Go through the entries below from the first line and output each one exactly, up to and including the line with "Task: Click the blue".

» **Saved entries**
▬▬▬▬▬▬

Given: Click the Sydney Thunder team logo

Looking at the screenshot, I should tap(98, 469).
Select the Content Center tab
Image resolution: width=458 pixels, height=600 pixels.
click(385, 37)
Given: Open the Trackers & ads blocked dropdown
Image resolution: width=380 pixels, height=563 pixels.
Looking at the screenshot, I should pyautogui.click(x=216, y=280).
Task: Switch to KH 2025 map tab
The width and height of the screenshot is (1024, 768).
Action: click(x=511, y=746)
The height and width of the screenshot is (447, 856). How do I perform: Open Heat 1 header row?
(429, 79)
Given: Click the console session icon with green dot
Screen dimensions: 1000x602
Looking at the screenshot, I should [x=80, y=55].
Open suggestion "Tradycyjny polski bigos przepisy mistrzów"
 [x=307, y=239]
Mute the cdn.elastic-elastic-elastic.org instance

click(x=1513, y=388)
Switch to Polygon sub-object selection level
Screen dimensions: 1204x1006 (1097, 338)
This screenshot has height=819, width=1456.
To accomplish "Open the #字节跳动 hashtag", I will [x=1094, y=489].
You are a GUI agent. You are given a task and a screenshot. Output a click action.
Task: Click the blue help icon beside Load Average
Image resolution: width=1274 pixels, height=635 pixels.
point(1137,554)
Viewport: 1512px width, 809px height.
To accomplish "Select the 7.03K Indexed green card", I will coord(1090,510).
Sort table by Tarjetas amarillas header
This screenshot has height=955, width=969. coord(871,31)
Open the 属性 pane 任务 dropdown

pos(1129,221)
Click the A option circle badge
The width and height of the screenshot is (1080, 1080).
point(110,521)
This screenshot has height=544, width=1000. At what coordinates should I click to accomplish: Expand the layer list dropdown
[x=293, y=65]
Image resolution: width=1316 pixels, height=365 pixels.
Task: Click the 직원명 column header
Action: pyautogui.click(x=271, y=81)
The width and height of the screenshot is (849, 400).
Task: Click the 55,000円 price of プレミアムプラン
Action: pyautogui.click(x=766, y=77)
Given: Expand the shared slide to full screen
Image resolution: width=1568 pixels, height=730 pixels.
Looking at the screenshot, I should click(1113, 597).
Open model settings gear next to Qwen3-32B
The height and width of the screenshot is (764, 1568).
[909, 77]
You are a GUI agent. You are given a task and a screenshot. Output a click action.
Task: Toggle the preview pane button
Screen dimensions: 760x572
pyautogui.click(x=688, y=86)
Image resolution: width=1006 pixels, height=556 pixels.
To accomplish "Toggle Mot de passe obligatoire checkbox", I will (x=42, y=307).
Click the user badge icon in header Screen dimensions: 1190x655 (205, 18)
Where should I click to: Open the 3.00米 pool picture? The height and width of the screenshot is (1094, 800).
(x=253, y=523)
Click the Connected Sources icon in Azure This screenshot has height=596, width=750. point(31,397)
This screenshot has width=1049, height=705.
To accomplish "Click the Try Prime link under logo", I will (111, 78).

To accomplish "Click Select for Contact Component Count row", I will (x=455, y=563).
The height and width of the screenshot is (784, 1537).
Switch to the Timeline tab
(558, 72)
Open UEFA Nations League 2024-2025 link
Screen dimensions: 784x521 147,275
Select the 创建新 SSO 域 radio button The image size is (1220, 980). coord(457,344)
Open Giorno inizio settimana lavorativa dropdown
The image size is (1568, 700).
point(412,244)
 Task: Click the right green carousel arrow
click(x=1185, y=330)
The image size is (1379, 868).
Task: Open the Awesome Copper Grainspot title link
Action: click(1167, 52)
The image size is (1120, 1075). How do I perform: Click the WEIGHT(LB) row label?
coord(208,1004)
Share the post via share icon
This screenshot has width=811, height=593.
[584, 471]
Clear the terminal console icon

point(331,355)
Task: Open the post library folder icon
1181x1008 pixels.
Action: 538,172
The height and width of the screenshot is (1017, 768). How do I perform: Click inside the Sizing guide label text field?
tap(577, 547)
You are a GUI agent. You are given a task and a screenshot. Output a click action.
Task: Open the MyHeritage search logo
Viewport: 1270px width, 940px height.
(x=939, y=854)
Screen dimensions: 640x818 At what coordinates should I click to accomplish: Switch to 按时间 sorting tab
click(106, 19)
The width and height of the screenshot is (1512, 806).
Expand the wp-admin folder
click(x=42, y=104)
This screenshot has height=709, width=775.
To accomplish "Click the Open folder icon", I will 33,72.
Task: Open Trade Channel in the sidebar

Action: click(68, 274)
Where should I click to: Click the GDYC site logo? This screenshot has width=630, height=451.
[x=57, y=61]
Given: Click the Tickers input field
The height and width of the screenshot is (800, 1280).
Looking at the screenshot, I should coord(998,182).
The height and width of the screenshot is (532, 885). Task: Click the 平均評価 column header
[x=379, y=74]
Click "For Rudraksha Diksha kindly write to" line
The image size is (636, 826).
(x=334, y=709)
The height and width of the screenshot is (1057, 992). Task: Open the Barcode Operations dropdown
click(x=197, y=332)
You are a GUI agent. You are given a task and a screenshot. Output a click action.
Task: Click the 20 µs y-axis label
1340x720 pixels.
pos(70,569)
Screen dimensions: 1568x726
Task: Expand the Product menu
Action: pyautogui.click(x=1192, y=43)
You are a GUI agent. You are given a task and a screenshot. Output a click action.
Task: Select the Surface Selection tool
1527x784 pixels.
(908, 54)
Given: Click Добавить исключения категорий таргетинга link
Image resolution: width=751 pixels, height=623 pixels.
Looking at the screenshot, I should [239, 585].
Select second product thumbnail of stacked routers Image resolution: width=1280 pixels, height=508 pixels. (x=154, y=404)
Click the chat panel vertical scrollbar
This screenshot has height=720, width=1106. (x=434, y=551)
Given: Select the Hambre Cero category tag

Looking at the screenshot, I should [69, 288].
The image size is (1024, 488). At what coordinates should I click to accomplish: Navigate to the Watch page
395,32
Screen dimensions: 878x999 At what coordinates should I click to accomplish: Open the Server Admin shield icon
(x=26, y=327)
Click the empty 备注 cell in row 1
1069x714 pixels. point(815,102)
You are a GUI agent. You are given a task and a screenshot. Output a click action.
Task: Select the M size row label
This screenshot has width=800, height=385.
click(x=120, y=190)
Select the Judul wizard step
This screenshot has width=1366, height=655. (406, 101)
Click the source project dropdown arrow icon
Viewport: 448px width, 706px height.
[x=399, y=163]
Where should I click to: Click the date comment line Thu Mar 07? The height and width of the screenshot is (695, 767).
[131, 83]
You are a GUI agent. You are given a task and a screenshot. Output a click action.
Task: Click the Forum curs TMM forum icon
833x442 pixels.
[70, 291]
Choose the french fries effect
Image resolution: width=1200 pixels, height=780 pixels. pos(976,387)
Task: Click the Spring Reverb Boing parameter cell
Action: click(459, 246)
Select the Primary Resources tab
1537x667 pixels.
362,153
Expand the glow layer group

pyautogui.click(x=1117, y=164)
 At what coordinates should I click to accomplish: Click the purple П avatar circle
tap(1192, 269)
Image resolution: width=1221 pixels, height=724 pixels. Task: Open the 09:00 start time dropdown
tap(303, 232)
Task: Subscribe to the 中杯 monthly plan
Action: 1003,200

▬▬▬▬▬▬

» **Result**
Given: Click the Sydney Thunder team logo

Looking at the screenshot, I should tap(98, 469).
Select the Content Center tab
Image resolution: width=458 pixels, height=600 pixels.
click(385, 37)
Given: Open the Trackers & ads blocked dropdown
Image resolution: width=380 pixels, height=563 pixels.
Looking at the screenshot, I should pyautogui.click(x=216, y=280).
Task: Switch to KH 2025 map tab
The width and height of the screenshot is (1024, 768).
Action: click(x=511, y=746)
The height and width of the screenshot is (447, 856). How do I perform: Open Heat 1 header row?
(429, 79)
Given: Click the console session icon with green dot
Screen dimensions: 1000x602
Looking at the screenshot, I should [x=80, y=55].
Open suggestion "Tradycyjny polski bigos przepisy mistrzów"
 [x=307, y=239]
Mute the cdn.elastic-elastic-elastic.org instance

click(x=1513, y=388)
Switch to Polygon sub-object selection level
Screen dimensions: 1204x1006 (1097, 338)
This screenshot has height=819, width=1456.
To accomplish "Open the #字节跳动 hashtag", I will [x=1094, y=489].
You are a GUI agent. You are given a task and a screenshot. Output a click action.
Task: Click the blue help icon beside Load Average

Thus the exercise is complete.